Brenda Ueland on why women should write

Brenda Ueland“Think of telling a story, not writing it.”

Brenda Ueland (1891-1986) is best known as a journalist and teacher of writing. She wrote radio scripts, covered the trial of Vidkun Quisling in Norway, and wrote several memoirs. The Norwegian Arctic explorer and winner of the Nobel Peace Prize 67 year-old Fridjtof Nansen fell deeply in love with the 37 year-old Bohemian writer whom he met one weekend in 1929 during an interview that became more. They exchanged love letters for a year–until his death in 1930. Nansen’s letters have been recently published Brenda, My Darling by Eric Utne, her step-grandson.

Her 1938 book  If You Want to Write: A Book about Art, Independence and Spirit is considered a classic in the  overcrowded field of books aimed at inspiring new writers. Ueland believed that new writers were most hindered by their fear that they weren’t good enough. Through simple assignments she found ways to release people’s creativity. The key, she felt, was to look inside and write of oneself and one’s experiences with “microscopic truthfulness.” So she might ask her students to write about something that happened in their childhoods or some event they were part of. She was also an avid feminist as the following excerpt from If You Want to Write shows:

…the lives of most women are so vaguely unsatisfactory. They are always doing secondary and menial things (that do not require all their gifts and ability) for others and never anything for themselves. Society and their husbands praise them for it (when they get too miserable or have nervous breakdowns), though always a little perplexedly and halfheartedly and just to be consoling. The poor wives are reminded that is just why women are splendid–because they are so unselfish and self-sacrificing and that is the wonderful thing about them!

But inwardly women know that something is wrong.

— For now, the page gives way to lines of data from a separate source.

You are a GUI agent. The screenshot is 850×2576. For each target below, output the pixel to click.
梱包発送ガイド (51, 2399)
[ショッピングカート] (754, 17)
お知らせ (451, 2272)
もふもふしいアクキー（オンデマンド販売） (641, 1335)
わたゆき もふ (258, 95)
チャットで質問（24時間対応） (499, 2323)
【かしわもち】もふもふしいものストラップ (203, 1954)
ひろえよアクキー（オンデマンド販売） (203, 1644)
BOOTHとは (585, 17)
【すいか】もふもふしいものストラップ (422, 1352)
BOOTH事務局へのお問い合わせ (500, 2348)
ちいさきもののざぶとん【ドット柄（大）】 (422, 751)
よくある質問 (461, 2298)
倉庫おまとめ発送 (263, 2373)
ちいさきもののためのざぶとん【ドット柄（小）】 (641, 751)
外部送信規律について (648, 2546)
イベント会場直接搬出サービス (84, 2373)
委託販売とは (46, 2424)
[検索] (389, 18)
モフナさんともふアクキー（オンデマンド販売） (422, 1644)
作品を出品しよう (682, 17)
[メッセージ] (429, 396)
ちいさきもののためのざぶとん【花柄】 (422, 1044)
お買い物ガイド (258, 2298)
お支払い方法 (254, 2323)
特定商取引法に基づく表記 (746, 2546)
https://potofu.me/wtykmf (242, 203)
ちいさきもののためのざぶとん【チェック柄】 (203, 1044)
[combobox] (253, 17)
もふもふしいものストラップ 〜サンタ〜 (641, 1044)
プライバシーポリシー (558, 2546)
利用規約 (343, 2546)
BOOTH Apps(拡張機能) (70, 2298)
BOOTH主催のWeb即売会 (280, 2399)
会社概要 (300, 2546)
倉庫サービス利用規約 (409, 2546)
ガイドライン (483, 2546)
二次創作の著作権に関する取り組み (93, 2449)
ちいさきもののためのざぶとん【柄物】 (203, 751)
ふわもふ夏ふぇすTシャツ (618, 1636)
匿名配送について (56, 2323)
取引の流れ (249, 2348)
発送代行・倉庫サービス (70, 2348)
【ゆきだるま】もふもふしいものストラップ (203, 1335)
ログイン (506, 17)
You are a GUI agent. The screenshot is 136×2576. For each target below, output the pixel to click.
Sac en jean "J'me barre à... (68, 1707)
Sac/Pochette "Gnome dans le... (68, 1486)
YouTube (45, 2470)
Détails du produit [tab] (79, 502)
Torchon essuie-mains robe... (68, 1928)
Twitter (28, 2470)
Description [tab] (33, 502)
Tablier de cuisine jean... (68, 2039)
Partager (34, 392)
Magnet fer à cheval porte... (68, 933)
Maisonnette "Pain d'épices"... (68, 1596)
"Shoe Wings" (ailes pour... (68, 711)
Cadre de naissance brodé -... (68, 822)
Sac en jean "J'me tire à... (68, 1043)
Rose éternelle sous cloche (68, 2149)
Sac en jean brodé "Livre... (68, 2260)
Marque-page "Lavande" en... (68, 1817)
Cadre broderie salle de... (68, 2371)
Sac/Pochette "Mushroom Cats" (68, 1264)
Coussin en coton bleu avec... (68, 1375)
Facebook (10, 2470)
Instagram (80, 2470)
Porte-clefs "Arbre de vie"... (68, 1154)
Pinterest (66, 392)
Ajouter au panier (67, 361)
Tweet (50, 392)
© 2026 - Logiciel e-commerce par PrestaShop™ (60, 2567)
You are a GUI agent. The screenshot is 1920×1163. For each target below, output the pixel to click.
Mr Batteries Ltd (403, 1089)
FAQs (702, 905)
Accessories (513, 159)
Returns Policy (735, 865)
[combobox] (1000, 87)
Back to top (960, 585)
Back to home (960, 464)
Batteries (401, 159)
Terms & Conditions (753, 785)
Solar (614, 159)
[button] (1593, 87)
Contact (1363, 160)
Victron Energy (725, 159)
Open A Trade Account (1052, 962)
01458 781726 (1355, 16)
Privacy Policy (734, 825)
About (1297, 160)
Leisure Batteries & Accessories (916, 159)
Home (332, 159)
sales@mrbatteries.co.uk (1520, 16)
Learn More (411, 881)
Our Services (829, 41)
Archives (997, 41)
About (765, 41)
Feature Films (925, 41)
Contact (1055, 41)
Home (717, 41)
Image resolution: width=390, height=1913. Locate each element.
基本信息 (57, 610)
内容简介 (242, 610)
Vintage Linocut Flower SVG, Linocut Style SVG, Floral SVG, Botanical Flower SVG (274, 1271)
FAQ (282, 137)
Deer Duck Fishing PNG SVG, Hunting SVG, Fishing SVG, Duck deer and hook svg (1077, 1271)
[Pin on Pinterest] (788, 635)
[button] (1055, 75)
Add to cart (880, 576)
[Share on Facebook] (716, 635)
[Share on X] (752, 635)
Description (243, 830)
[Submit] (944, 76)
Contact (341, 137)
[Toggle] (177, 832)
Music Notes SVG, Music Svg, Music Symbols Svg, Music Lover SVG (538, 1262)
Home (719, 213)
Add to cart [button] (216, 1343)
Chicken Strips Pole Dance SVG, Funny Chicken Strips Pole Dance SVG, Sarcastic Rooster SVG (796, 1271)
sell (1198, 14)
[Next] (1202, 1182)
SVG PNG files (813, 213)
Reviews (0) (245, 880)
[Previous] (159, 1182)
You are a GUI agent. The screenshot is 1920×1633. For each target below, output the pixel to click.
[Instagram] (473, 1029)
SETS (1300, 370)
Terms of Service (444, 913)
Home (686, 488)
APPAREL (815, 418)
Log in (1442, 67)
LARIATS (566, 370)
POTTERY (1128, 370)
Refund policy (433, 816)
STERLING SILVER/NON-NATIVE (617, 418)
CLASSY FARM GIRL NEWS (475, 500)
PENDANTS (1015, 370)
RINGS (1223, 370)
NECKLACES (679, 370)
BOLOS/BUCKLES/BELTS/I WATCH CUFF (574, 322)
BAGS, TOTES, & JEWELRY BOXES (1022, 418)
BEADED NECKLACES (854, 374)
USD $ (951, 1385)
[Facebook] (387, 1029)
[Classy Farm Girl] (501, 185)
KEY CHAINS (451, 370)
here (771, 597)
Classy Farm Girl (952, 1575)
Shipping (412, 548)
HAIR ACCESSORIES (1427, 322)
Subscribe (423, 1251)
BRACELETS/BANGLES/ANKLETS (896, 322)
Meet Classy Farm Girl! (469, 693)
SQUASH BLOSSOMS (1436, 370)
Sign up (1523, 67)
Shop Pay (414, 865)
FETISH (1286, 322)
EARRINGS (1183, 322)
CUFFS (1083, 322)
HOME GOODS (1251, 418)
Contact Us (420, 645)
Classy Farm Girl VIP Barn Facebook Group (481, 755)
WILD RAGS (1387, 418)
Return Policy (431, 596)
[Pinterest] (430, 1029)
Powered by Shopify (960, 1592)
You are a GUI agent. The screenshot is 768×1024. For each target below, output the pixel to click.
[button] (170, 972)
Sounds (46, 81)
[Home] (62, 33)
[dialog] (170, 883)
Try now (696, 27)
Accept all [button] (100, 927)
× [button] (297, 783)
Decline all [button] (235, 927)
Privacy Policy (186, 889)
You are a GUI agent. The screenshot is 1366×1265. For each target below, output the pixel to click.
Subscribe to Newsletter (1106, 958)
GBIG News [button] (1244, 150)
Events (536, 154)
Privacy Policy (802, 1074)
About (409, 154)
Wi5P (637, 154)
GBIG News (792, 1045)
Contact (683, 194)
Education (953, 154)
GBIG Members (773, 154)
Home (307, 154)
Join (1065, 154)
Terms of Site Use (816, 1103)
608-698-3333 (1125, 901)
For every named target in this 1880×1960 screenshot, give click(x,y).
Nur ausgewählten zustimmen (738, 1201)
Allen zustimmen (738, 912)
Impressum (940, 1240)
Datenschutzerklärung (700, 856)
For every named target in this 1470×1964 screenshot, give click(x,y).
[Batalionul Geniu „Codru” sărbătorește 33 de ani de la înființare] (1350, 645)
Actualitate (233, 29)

They sense that if you are always doing something for others, like a servant or a nurse, and never anything for yourself, you cannot do others any good. You make them physically more comfortable. But you cannot affect them spiritually in any way at all. For to teach, encourage, cheer up, console, amuse, stimulate, or advise a husband or children or friends, you have to be something yourself. And how to be something yourself? Only by working hard and with gumption at something you love and care for and think is important.

So if you want your children to be musicians, then work at music yourself, seriously and with all your intelligence. If you want them to be scholars, study hard yourself. If you want them to be honest, be honest yourself. And so it goes.

And that is why I would say to the worn and hectored mothers in the class who longed to write and could not find a minute for it. “If you would shut your door against the children for an hour a day and say: ‘Mother is working on her five-act tragedy in blank verse!’ you would be surprised how they would respect you. They would probably all become playwrights.”

What do you think? Do Ueland’s words still have meaning in women’s lives today? Are you a writer? Why do you think it is important to write?

10 Replies to “Brenda Ueland on why women should write”

  1. Absolutely, her words still resonate for women today. So many of us still live for others and put off our own dreams. I love the line about shutting the door and telling the children mother is writing a play in blank verse. I think it’s true that people respect others who respect themselves. And letting your children dictate every moment of your life is not self-respect. It’s hard to shut the door, I know. But it must be done sometimes.

    1. Especially in the arts, mothers need to demand respect for the private time needed to create. In doing so we model for our children how to focus and sustain on creative work.